[EXERCISE DETAILS] Show me every line in the listing that has the word "icon".
------ EXTRACTED DATA
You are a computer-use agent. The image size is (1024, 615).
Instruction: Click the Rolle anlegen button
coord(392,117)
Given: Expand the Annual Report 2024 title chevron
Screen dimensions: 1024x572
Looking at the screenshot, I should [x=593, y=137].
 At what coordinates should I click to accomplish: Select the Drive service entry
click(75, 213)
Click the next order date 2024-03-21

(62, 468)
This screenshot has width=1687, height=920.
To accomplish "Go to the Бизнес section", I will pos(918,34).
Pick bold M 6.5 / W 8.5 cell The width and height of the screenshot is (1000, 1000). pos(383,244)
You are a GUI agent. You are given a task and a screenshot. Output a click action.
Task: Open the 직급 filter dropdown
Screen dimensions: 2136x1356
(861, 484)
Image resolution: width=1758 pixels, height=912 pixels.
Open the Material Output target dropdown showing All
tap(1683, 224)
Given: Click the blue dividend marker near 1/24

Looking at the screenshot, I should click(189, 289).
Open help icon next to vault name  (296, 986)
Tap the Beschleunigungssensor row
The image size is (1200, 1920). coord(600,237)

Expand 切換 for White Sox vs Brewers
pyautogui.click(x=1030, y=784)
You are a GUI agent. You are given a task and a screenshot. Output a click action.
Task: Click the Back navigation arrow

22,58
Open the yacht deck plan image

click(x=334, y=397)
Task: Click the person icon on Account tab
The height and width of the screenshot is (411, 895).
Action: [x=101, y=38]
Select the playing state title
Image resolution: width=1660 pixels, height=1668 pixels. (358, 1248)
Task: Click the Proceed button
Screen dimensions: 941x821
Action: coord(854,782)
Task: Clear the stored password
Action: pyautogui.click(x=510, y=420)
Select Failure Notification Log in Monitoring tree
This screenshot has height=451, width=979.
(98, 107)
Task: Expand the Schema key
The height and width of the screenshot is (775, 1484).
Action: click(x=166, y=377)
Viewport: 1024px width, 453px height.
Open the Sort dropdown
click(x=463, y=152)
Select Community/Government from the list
------------
[ANSWER BOX]
Open help icon next to vault name  (296, 986)
Task: Click the person icon on Account tab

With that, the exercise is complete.